Clearly, for $$\lambda=1$$, $$k_{1}(x,y)=\frac{1}{x+y}$$, $$\lambda_{1}=\frac {1}{q}$$, $$\lambda_{2}=\frac{1}{p}$$, inequality (6) reduces to (1), while (7) reduces to (2). For $$0<\lambda_{1},\lambda _{2}\leq1$$, $$\lambda_{1}+\lambda_{2}=\lambda$$, we set $$k_{\lambda }(x,y)=\frac{1}{(x+y)^{\lambda}}$$. Then, by (7), it follows that

$$\sum_{m=1}^{\infty}\sum _{n=1}^{\infty}\frac {a_{m}b_{n}}{(m+n)^{\lambda}}< B( \lambda_{1},\lambda_{2})\|a\|_{p,\phi}\|b \|_{q,\psi},$$
(8)

where the constant factor $$B(\lambda_{1},\lambda_{2})$$ is the best possible ($$B(u,v)$$ is the beta function). Some other results including multidimensional Hilbert-type inequalities are provided by [927].

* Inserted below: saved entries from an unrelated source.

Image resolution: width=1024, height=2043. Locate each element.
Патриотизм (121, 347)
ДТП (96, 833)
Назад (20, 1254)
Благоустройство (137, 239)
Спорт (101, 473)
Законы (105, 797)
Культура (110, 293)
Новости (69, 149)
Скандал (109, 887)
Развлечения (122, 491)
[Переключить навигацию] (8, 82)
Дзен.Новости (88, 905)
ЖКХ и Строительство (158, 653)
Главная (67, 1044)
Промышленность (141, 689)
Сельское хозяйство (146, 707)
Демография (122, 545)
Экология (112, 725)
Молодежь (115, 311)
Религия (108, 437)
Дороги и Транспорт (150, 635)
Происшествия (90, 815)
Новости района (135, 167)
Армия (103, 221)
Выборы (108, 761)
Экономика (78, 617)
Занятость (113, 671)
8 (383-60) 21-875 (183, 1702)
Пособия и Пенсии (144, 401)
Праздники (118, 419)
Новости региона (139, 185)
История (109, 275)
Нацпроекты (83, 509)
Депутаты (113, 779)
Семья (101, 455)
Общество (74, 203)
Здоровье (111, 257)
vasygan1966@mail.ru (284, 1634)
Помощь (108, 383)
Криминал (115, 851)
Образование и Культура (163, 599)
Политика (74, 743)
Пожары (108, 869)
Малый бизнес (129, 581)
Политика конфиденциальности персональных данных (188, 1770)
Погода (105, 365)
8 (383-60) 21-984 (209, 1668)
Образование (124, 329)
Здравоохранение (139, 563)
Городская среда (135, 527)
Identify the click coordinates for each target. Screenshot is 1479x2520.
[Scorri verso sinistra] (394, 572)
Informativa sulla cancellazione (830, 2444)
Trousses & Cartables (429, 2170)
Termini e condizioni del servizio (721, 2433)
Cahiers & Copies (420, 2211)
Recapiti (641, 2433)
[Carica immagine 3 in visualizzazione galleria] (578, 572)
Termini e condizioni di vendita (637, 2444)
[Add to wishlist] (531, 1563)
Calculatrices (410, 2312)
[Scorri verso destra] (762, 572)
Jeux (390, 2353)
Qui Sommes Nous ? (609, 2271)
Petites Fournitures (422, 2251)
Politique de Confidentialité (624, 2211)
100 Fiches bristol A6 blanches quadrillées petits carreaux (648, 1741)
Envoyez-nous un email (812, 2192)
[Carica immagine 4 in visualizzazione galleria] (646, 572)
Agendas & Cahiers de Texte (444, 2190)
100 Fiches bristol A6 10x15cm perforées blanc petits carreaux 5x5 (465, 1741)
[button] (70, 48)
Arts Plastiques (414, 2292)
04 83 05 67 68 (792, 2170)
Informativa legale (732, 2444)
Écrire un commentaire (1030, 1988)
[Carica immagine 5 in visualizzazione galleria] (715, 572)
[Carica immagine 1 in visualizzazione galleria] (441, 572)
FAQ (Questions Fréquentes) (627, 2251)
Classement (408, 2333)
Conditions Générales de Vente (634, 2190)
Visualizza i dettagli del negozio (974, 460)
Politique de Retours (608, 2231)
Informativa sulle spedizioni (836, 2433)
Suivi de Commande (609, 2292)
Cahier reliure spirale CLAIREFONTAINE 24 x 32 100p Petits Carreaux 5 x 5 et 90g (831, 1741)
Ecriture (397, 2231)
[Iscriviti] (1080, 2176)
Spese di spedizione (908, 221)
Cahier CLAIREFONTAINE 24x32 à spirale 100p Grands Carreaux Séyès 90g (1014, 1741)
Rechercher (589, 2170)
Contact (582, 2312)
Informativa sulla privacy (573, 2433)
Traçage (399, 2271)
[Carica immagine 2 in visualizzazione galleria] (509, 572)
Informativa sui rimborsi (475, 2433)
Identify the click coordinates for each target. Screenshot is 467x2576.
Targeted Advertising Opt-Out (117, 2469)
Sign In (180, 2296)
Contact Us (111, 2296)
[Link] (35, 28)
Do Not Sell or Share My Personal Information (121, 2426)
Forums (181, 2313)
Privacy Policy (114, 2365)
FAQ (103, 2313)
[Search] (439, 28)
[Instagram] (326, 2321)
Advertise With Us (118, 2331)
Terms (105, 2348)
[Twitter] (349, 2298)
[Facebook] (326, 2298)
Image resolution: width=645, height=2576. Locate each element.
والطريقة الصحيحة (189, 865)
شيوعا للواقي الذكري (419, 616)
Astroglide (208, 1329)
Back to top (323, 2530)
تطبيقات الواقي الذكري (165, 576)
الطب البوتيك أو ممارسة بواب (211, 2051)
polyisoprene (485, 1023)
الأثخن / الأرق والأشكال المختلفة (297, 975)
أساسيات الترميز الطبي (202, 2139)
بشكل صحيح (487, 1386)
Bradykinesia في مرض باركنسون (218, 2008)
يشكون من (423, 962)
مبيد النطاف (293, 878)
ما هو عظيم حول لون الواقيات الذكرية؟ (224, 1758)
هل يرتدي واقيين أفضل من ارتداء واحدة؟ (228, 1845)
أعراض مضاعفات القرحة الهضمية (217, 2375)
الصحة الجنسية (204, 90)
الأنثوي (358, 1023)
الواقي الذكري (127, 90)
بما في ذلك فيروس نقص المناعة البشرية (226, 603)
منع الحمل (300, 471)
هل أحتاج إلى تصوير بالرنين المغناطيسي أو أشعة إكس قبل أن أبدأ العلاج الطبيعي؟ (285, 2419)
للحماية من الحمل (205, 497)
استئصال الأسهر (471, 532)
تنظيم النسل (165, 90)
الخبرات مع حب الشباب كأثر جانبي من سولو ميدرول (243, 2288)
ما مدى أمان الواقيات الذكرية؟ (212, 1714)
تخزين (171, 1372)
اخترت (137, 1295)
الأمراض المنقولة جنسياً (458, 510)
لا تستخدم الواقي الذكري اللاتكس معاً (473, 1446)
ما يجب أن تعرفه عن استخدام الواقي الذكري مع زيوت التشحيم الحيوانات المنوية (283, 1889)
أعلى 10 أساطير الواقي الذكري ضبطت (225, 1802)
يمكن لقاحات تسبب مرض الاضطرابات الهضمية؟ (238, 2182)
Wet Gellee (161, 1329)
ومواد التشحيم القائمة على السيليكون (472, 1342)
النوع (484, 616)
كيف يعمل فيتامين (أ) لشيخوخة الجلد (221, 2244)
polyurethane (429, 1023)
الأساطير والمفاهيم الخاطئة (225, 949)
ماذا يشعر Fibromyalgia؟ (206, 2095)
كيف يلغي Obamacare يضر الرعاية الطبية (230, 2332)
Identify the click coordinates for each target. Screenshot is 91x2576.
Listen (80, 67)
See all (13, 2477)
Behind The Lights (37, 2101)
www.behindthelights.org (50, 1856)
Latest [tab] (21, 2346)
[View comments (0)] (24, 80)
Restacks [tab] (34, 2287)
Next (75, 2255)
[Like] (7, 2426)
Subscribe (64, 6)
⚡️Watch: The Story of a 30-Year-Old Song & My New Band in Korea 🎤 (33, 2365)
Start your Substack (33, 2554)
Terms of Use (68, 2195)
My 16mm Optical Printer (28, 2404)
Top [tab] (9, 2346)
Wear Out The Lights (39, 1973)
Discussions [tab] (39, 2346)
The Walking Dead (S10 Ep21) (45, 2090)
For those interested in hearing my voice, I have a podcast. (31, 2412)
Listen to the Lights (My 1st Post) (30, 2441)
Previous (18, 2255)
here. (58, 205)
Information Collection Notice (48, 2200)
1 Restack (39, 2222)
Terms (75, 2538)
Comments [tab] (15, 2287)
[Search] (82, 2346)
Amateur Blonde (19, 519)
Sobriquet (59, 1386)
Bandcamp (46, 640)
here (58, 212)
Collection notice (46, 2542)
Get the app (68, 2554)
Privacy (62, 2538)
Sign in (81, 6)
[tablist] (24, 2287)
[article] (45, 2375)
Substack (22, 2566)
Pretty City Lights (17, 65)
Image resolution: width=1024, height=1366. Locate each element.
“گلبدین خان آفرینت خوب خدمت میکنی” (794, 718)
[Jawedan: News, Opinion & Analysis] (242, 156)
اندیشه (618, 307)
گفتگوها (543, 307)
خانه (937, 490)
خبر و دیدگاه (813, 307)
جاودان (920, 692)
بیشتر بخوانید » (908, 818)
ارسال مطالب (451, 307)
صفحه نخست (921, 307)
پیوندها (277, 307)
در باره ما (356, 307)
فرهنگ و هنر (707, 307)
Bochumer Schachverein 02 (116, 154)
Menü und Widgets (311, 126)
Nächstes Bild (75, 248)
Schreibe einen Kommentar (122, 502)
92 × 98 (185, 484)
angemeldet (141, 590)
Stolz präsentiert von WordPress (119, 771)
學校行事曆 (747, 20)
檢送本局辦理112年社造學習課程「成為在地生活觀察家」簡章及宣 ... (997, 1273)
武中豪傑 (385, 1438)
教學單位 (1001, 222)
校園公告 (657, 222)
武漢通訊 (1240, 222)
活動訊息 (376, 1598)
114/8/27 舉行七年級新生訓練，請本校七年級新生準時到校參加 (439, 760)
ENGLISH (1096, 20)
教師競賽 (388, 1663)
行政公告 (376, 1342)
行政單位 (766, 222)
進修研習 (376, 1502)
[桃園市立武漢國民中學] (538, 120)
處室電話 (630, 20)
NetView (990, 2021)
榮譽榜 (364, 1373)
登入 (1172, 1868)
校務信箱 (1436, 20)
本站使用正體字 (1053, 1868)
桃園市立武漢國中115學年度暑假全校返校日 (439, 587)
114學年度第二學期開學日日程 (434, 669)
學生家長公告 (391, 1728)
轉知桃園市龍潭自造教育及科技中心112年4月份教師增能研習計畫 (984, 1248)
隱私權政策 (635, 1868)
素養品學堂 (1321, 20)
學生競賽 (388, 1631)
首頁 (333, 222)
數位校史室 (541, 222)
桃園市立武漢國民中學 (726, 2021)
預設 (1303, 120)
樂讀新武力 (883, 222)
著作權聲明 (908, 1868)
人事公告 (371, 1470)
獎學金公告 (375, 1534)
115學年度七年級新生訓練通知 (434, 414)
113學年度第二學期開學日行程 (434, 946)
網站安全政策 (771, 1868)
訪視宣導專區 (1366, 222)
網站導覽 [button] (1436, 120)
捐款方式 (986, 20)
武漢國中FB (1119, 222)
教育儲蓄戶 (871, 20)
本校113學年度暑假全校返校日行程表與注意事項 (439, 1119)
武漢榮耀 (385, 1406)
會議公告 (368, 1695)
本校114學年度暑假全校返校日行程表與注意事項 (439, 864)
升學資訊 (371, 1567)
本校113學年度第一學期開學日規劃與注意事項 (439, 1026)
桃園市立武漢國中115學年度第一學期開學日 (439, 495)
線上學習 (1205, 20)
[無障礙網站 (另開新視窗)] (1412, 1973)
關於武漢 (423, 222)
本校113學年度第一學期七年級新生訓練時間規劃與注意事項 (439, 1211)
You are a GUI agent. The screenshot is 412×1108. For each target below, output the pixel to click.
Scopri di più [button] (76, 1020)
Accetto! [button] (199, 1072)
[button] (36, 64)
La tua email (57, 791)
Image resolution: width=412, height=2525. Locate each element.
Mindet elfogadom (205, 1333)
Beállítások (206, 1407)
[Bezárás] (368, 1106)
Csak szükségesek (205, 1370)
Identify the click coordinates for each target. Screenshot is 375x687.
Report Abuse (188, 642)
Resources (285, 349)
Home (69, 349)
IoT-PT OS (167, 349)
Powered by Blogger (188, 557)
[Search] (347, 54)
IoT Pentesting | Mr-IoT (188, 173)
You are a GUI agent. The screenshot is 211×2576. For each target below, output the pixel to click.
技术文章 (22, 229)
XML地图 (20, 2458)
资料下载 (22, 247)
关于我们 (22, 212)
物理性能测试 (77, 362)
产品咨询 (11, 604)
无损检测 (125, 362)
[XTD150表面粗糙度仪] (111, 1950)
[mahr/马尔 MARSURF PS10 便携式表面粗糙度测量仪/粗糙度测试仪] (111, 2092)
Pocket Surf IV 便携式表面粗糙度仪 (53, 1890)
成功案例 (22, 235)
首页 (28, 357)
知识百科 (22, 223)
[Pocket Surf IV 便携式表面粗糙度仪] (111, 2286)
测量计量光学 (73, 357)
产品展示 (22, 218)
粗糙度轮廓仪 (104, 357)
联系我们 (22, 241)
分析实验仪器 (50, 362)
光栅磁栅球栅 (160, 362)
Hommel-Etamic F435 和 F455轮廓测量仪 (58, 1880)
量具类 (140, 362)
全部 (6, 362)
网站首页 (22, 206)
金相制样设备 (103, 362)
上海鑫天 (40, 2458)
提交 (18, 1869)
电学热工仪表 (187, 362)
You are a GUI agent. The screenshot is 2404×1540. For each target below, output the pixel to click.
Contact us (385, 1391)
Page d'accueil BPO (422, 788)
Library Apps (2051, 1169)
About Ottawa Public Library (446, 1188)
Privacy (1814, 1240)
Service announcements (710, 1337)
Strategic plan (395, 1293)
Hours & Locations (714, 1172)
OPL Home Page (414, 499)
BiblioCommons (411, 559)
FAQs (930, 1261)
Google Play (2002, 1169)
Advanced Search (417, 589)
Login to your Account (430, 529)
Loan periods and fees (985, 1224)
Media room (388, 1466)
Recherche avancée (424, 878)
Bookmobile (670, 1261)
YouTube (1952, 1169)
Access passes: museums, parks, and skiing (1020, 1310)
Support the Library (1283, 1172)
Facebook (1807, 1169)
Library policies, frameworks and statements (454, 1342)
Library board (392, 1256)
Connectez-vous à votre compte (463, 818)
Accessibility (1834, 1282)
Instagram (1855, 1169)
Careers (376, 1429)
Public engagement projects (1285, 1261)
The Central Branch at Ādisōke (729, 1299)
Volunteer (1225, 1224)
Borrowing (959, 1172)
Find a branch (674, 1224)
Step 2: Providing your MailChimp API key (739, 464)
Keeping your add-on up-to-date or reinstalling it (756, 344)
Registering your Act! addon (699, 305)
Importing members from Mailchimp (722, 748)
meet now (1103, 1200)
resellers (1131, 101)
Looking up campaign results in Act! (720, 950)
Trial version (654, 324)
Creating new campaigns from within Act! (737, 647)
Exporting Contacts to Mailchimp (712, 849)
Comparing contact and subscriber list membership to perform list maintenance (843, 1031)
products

In 2015, by adding a few conditions, Yang [28] gave an extension of (8) and (5) as follows:

\begin{aligned} &\sum_{m=1}^{\infty}\sum _{n=1}^{\infty}\frac{a_{m}b_{n}}{(U_{m}+V_{n})^{\lambda}} \\ &\quad< B(\lambda_{1},\lambda_{2}) \Biggl( \sum _{m=1}^{\infty}\frac{U_{m}^{p(1-\lambda_{1})-1}a_{m}^{p}}{\mu_{m}^{p-1}} \Biggr) ^{\frac {1}{p}} \Biggl( \sum_{n=1}^{\infty}\frac{V_{n}^{q(1-\lambda_{2})-1}b_{n}^{q}}{ \upsilon_{n}^{q-1}} \Biggr) ^{\frac{1}{q}}, \end{aligned}
(9)

where the constant factor $$B(\lambda_{1},\lambda_{2})$$ is the best possible. For $$\mu_{i}=\upsilon_{j}=1$$ ($$i,j\in\mathbf{N}$$), (9) reduces to (8); for $$\lambda=1$$, $$\lambda_{1}=\frac{1}{q}$$, $$\lambda _{2}=\frac{1}{p}$$, (9) reduces to (5).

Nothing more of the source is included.